Conclusiones extrapolables
Aguilar, la investigadora que arrancó el trabajo, es consciente de que sus conclusiones pueden resultar “chocantes”, ya que hasta ahora han prevalecido explicaciones que “presentan la violencia anticlerical como fruto, fundamentalmente, de un odio ancestral”. Sus resultados, señala, pueden no ser “fáciles de asimilar” para quienes, sobre todo desde la Iglesia, “en los martirologios que ha publicado”, han presentado a las víctimas del clero como testigos neutrales que, “desvinculados de cualquier inclinación política antes y durante la guerra”, sufrieron la ira irracional de uno de los bandos. “No cabe duda de que hubo violencia indiscriminada y asesinatos con saña, pero también existió un catolicismo político que tomó partido, que había demostrado gran capacidad de movilización y que nos obliga a mirar en otras direcciones para comprender en profundidad los porqués de lo ocurrido”, señala Aguilar, que recuerda cómo Vicente Enrique y Tarancón, en sus memorias, reconocía que “las sacristías se convirtieron [durante la República] en centros de conspiración”.
El artículo se detiene en conexiones y actividades proselitistas y antirrepublicanas que acreditan el activismo de “una parte importante” del clero en los años treinta, lo que explica que “muchos de sus miembros fueran vistos a nivel local, por su autoridad moral, las redes derechistas a las que pertenecían y su capacidad de movilización, como líderes potencialmente dañinos para la causa republicana, sobre todo allí donde el terreno les era propicio”, señala Aguilar.
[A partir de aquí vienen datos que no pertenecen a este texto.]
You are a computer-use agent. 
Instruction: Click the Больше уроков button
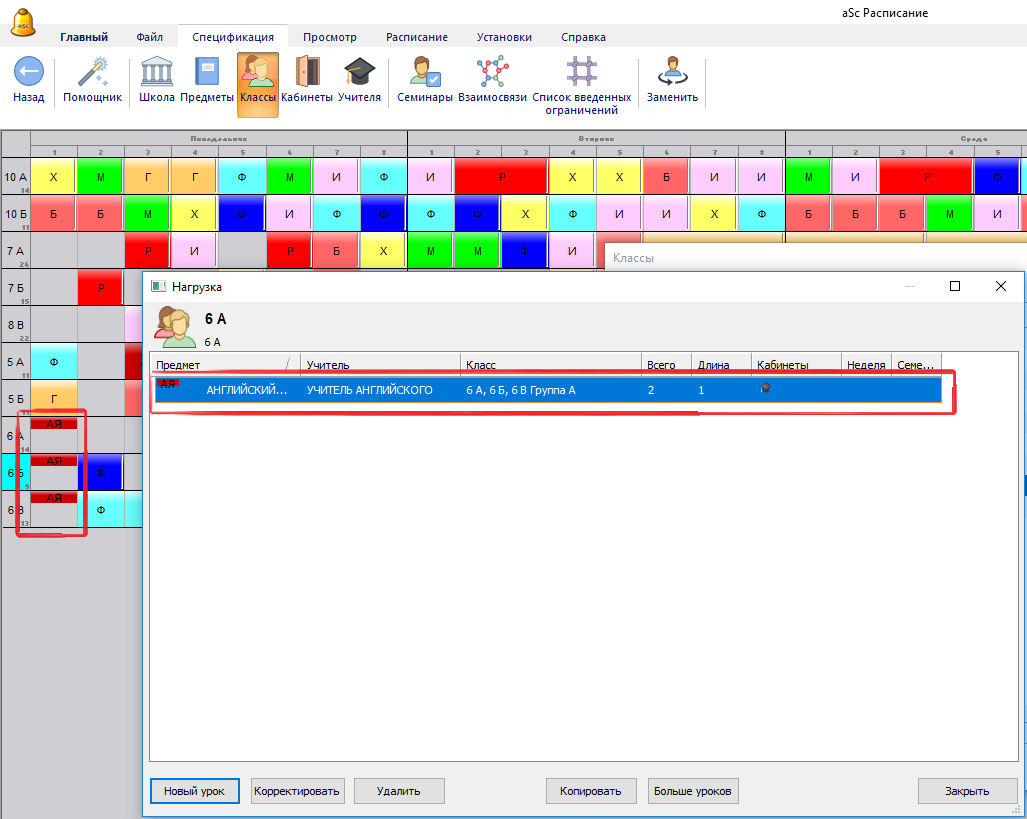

Y concluye: “Más allá de las motivaciones personales y comportamientos irracionales propios de todo conflicto, los expertos en violencia política nos han enseñado que siempre existen explicaciones estratégicas, porque el fin último es ganar la guerra. Por eso pensamos que estos resultados podrían extrapolarse. De hecho, presentamos ejemplos de otros países que apuntan a que la violencia se dirige contra quienes tienen capacidad de movilización y liderazgo”.